At first glance, I think this group is nicely done. They, thematically, work as a whole. I love the bright, vibrant colors, and feel they are on the same playing field as the first Robots series. Unfortunately, Disney did some serious tinkering to this series that I am afraid will leave this group of Robots on the shelves for a very, very long time.
Mistake #1–Mix and Match
Unfortunately, these vinyls don’t come out of the box like the one’s above. Instead, they come out like this:
I’ll be honest, while I was semi-interested in the first batch, I am not interested in this motley crue. The colors are haphazard. They actually make my eyes hurt. Of course, this is due to the latest Vinylmation gimmick–MIx and Match. Each box includes an instruction booklet which shows you how to assemble them into the official designs.
This makes it impossible to blind box your favorite Robot with out buying 4 different vinyls. Normally, you have a 1/12 chance of picking your favorite (1/24 if you want the chaser). Now, you not only need to buy 4 robots to get the parts to build one particular vinyl, but you have to pick the exact ones with the exact parts you need. The common passerby who just picks up 1 or 2 blind boxes will always be disappointed (if their goal is to have correctly assembled design). Basically, people are left with only one option….buy a case.
Mistake #2–No Chaser
Personally, the chaser is what makes the blind box concept fun. None here, which I can understand, since it would spread out throughout the case. But where is the allure to press your luck and try to pull that hard-to-get chaser or variant?
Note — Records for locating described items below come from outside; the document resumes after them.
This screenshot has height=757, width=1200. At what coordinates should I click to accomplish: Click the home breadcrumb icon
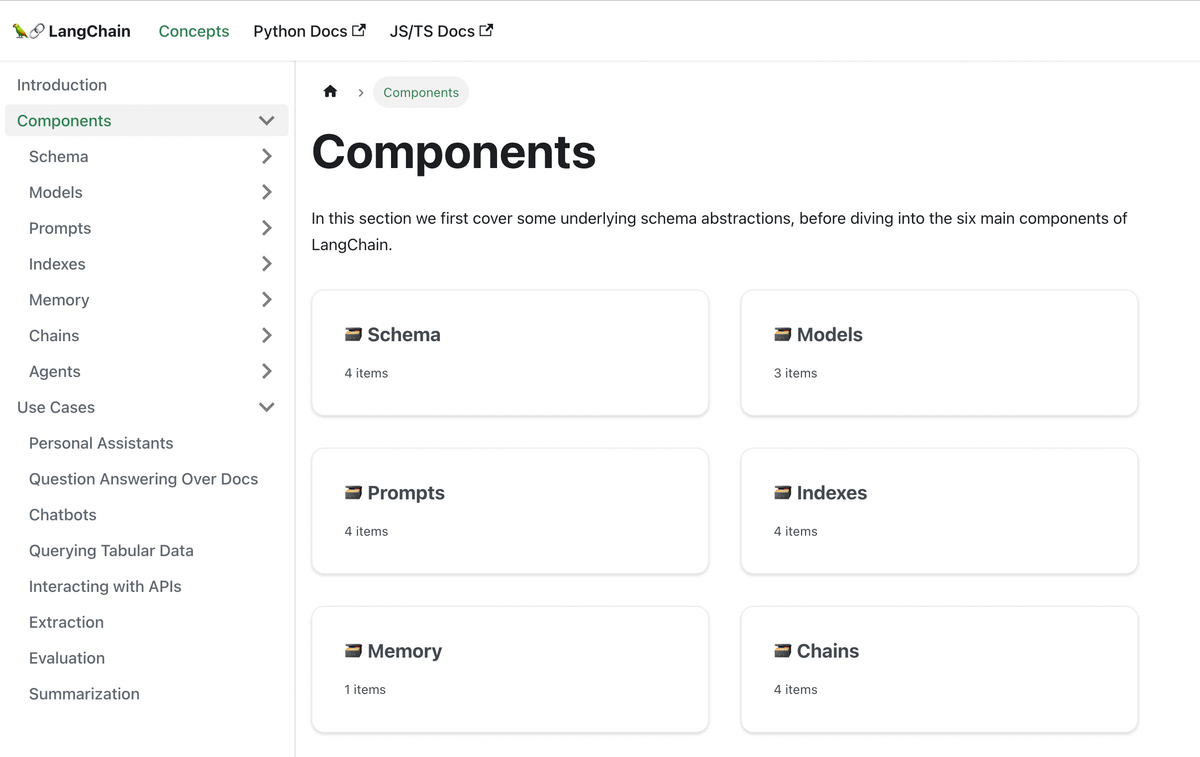click(330, 92)
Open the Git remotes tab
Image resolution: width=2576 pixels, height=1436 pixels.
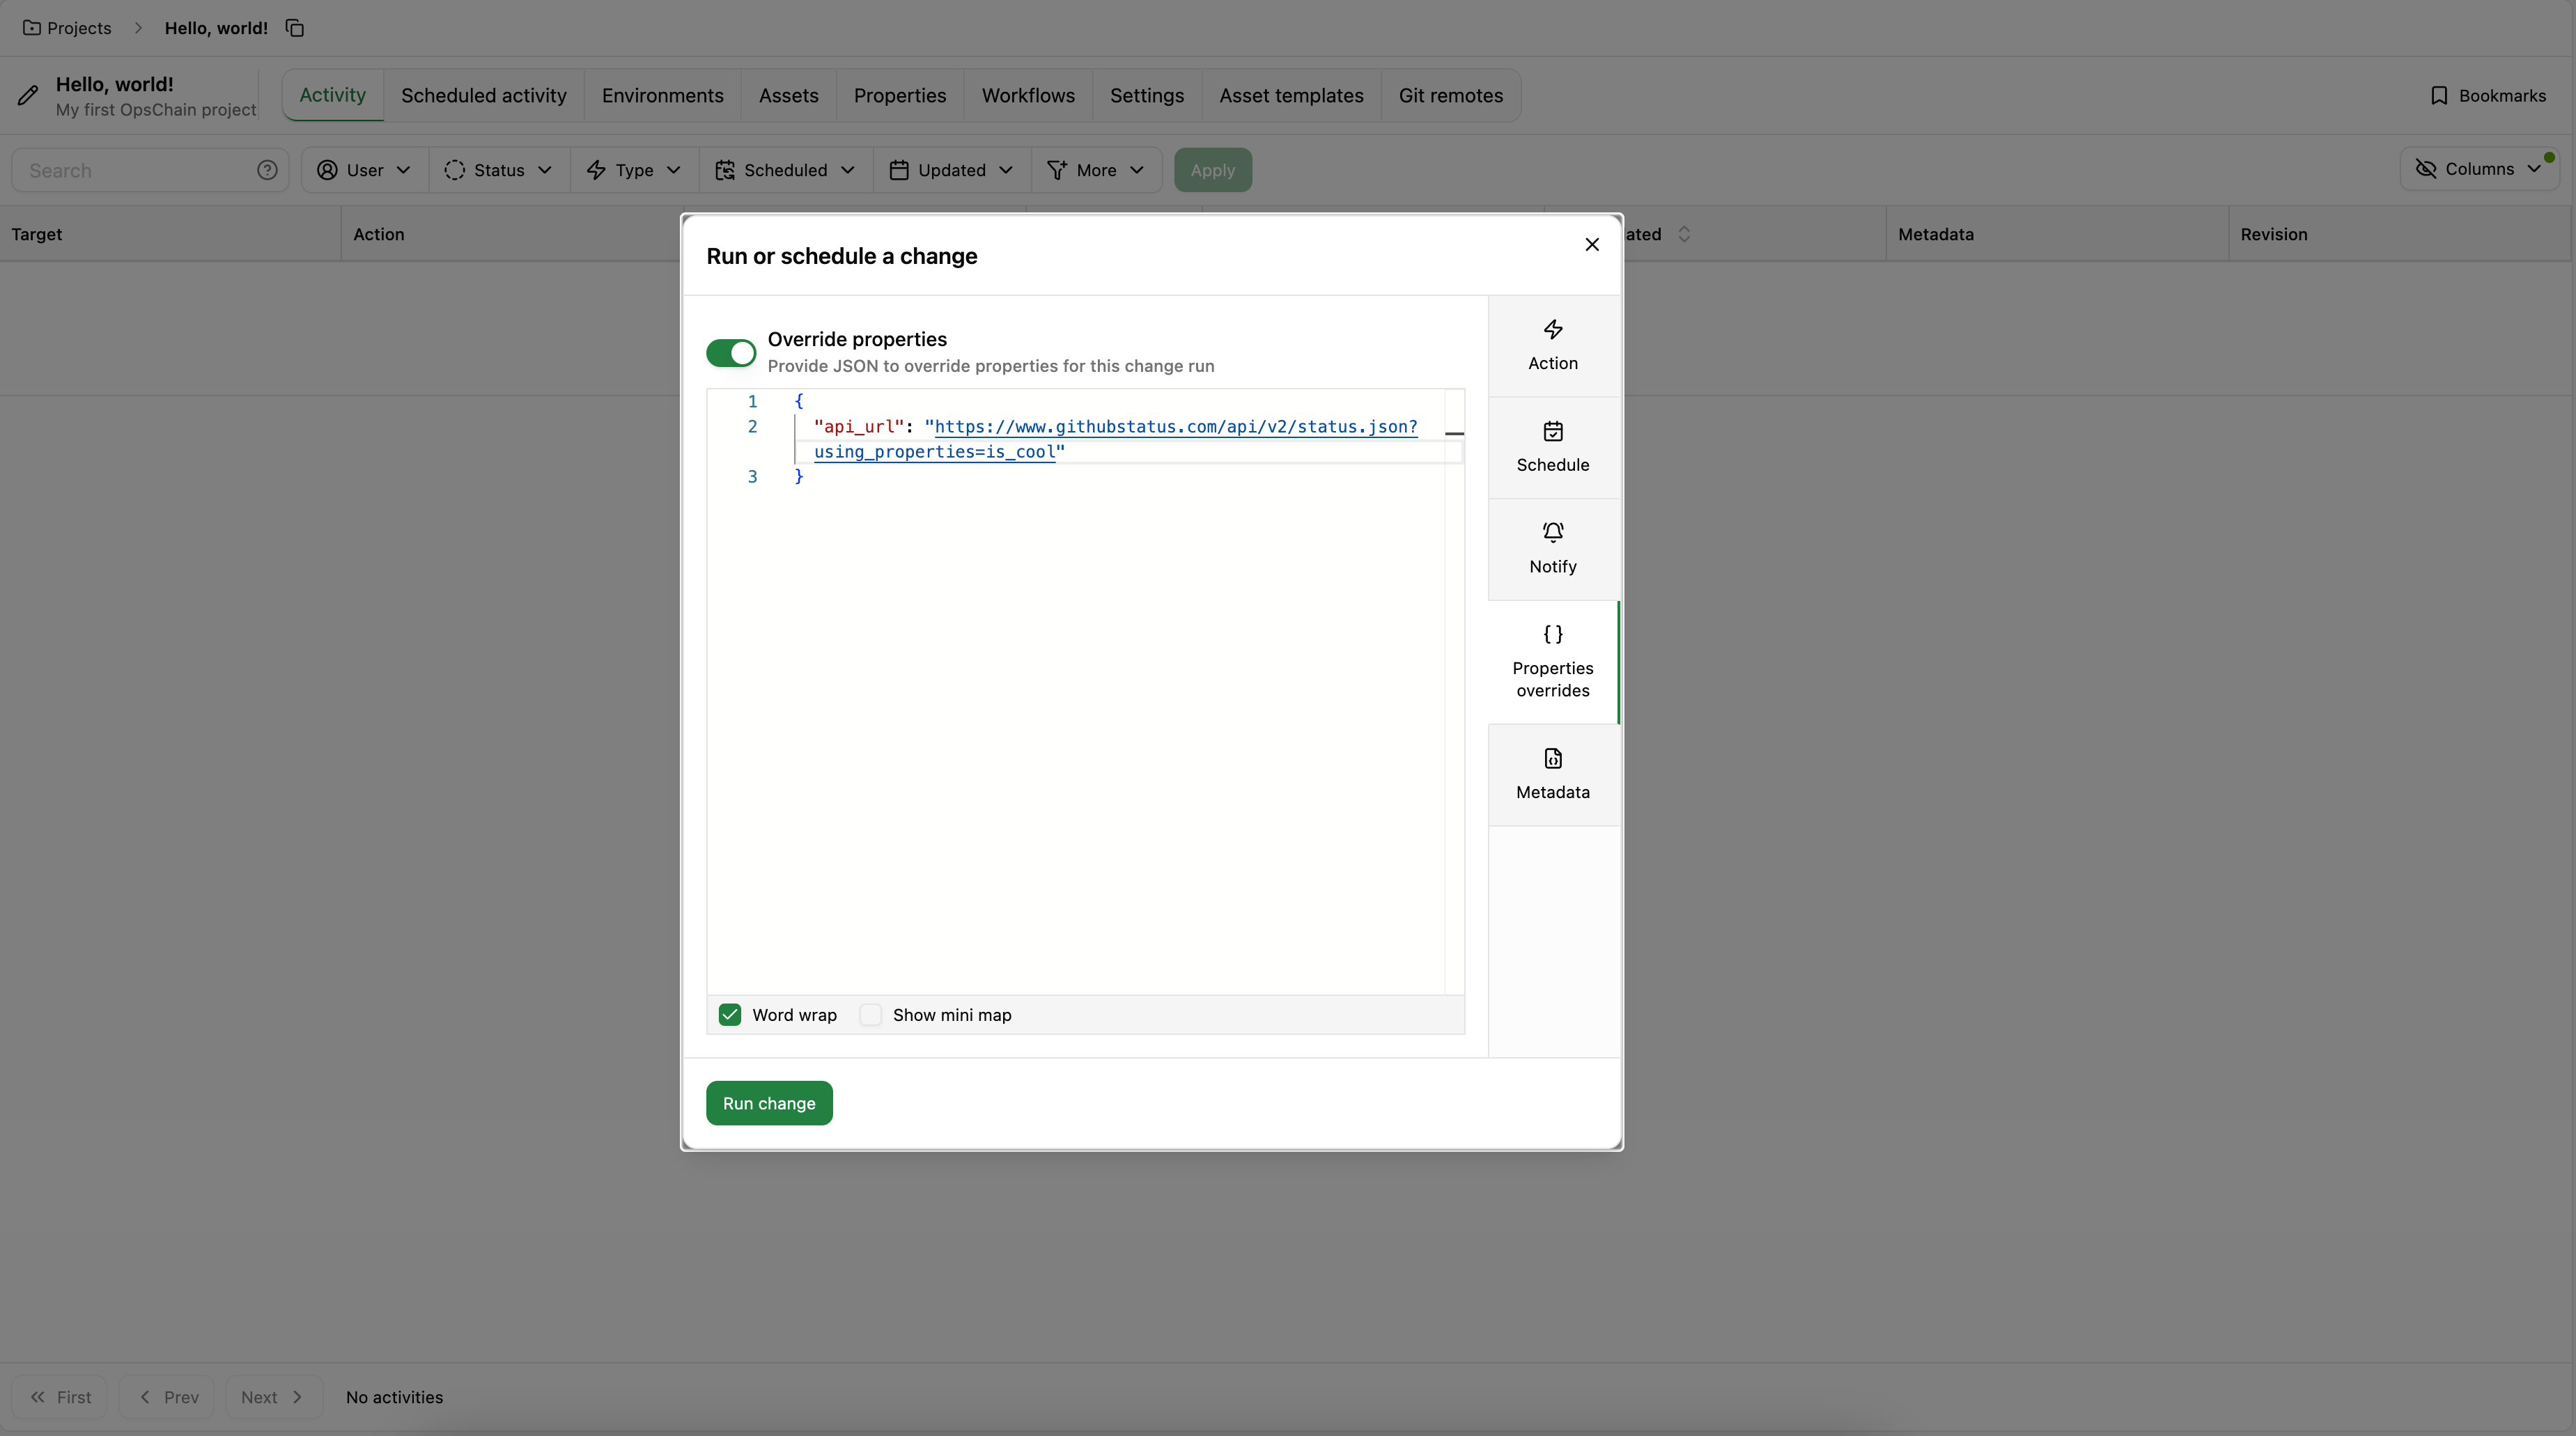point(1450,96)
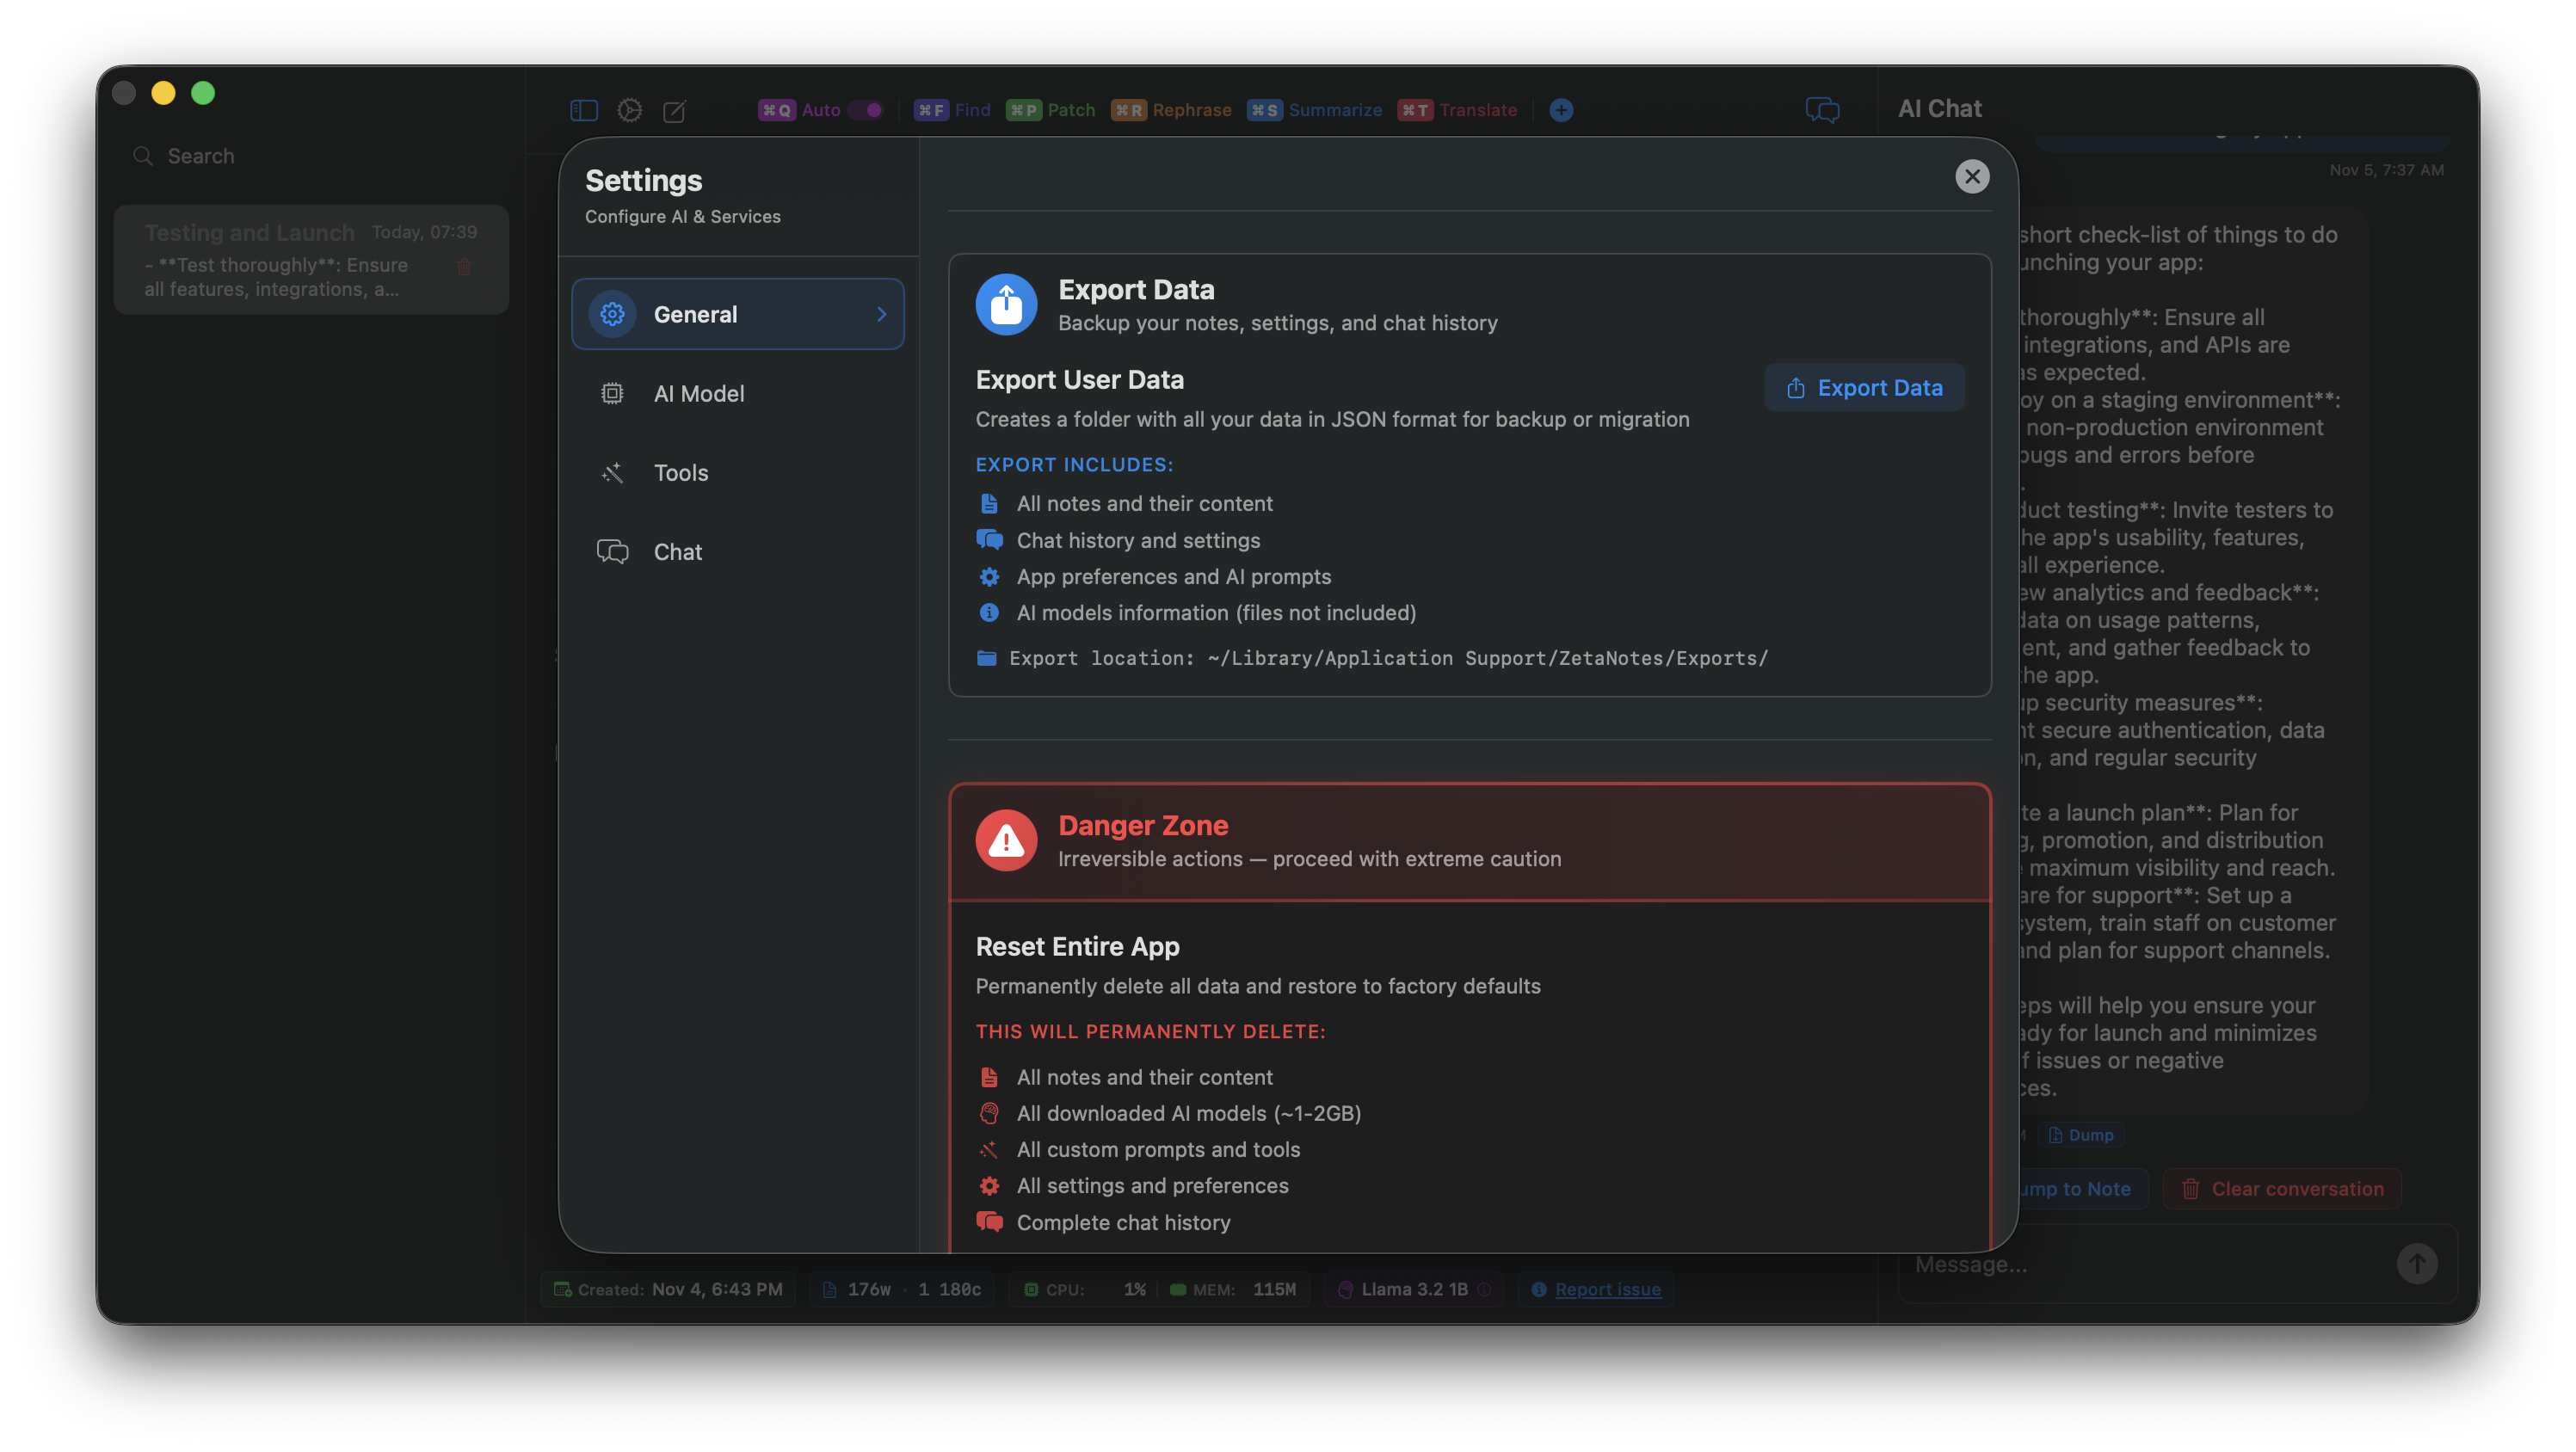
Task: Click the Clear conversation button
Action: click(2282, 1188)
Mistake #3–Release at the Parks
One of things that made the Robots 1 series special was that it was only out at the Disney Stores. It was less widely released, the edition size was low, and it didn’t languish on the shelves like Cutesters. Robots 2, however, is going to the Parks, Online and in the Stores. Recipe for disaster for the niche series. No urgency to purchase early like previous “Disney Store only” releases (Lion King and Villains 2). Once Disney puts something at the Parks, .it is out there in a big way. Cutesters At The Beach is another similar release. Large quantities are at gift shops everywhere. Nothing feels special in this type of situation (some series don’t need a smaller release to make them feel special, but Robots needs every break it can get).
Disney has been pretty smart with the price tags as of late. High demand series get the $12.95 price tag (Park Series, Pirates, Animation 2), while the more niche and Disneystore only series go out for $9.95. They appeared to recognize that people at the Parks are more likely to pay more than the the passerby shopper in Disney Stores). Robots 1–a series with decent buzz, a limited release and $9.95 price tag, still had to be clearanced for half price. I do not understand the rationale of a $12.95 price tag for a series that involves mix and matching, will be available everywhere, and is a sequel to the least popular series of all time (other than Cutesters Like You). My only thought is that they did this to hedge their bets and get the die-hards to pay $12.95 at first and then the rest will be sold on sale down the road.
I truly like this set and hope to some day own it, but I am afraid Disney made some serious mistakes that will destine this series to the clearance aisle later this year. Save your money and get these robotic friends on the cheap when they go on sale. As much as I enjoy buying Vinylmations on sale, I am afraid they hurt the hobby overall. The better thing is to produce a supply that matches the demand. It is very disheartening for a fan to pay $310 for a case of vinyls and then find them on sale 3 months later for $150. You feel like you threw away money. This is a mistake most fans only make once.